Write the data below out in full, exactly as it stands.

+---+

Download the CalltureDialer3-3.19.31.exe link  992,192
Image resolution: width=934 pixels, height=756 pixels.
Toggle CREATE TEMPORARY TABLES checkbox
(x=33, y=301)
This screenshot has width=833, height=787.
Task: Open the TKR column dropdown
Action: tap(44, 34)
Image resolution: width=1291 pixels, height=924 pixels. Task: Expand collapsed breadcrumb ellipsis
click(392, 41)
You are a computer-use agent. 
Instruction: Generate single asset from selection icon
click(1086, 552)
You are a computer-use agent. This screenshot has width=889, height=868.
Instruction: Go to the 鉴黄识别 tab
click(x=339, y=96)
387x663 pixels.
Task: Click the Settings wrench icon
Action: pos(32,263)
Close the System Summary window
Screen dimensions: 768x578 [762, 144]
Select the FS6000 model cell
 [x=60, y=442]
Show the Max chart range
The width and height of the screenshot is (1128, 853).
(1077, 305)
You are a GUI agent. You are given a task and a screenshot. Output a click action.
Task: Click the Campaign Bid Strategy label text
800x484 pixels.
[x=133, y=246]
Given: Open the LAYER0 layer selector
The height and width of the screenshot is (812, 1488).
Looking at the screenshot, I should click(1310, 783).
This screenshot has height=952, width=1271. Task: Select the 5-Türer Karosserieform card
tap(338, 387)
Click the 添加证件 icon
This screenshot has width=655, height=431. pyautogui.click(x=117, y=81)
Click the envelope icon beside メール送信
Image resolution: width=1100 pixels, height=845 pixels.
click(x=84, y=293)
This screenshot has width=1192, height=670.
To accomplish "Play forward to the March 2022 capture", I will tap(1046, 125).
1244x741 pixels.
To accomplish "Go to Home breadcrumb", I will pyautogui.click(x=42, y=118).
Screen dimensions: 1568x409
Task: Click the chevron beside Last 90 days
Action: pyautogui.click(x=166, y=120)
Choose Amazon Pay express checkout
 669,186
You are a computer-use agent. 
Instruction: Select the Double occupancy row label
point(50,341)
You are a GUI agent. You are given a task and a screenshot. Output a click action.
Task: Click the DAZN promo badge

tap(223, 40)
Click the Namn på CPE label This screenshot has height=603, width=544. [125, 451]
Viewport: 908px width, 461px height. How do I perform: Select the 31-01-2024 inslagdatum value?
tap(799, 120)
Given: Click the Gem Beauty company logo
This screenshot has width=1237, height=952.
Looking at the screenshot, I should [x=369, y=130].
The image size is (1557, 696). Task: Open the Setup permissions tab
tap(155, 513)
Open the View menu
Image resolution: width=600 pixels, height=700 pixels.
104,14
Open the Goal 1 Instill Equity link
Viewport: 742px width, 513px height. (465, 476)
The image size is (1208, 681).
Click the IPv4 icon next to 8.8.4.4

+---+

_EXERCISE RESULT_
Download the CalltureDialer3-3.19.31.exe link  992,192
Image resolution: width=934 pixels, height=756 pixels.
Toggle CREATE TEMPORARY TABLES checkbox
(x=33, y=301)
This screenshot has width=833, height=787.
Task: Open the TKR column dropdown
Action: tap(44, 34)
Image resolution: width=1291 pixels, height=924 pixels. Task: Expand collapsed breadcrumb ellipsis
click(392, 41)
You are a computer-use agent. 
Instruction: Generate single asset from selection icon
click(1086, 552)
You are a computer-use agent. This screenshot has width=889, height=868.
Instruction: Go to the 鉴黄识别 tab
click(x=339, y=96)
387x663 pixels.
Task: Click the Settings wrench icon
Action: pos(32,263)
Close the System Summary window
Screen dimensions: 768x578 [762, 144]
Select the FS6000 model cell
 [x=60, y=442]
Show the Max chart range
The width and height of the screenshot is (1128, 853).
(1077, 305)
You are a GUI agent. You are given a task and a screenshot. Output a click action.
Task: Click the Campaign Bid Strategy label text
800x484 pixels.
[x=133, y=246]
Given: Open the LAYER0 layer selector
The height and width of the screenshot is (812, 1488).
Looking at the screenshot, I should click(1310, 783).
This screenshot has height=952, width=1271. Task: Select the 5-Türer Karosserieform card
tap(338, 387)
Click the 添加证件 icon
This screenshot has width=655, height=431. pyautogui.click(x=117, y=81)
Click the envelope icon beside メール送信
Image resolution: width=1100 pixels, height=845 pixels.
click(x=84, y=293)
This screenshot has width=1192, height=670.
To accomplish "Play forward to the March 2022 capture", I will tap(1046, 125).
1244x741 pixels.
To accomplish "Go to Home breadcrumb", I will pyautogui.click(x=42, y=118).
Screen dimensions: 1568x409
Task: Click the chevron beside Last 90 days
Action: pyautogui.click(x=166, y=120)
Choose Amazon Pay express checkout
 669,186
You are a computer-use agent. 
Instruction: Select the Double occupancy row label
point(50,341)
You are a GUI agent. You are given a task and a screenshot. Output a click action.
Task: Click the DAZN promo badge

tap(223, 40)
Click the Namn på CPE label This screenshot has height=603, width=544. [125, 451]
Viewport: 908px width, 461px height. How do I perform: Select the 31-01-2024 inslagdatum value?
tap(799, 120)
Given: Click the Gem Beauty company logo
This screenshot has width=1237, height=952.
Looking at the screenshot, I should [x=369, y=130].
The image size is (1557, 696). Task: Open the Setup permissions tab
tap(155, 513)
Open the View menu
Image resolution: width=600 pixels, height=700 pixels.
104,14
Open the Goal 1 Instill Equity link
Viewport: 742px width, 513px height. (465, 476)
The image size is (1208, 681).
Click the IPv4 icon next to 8.8.4.4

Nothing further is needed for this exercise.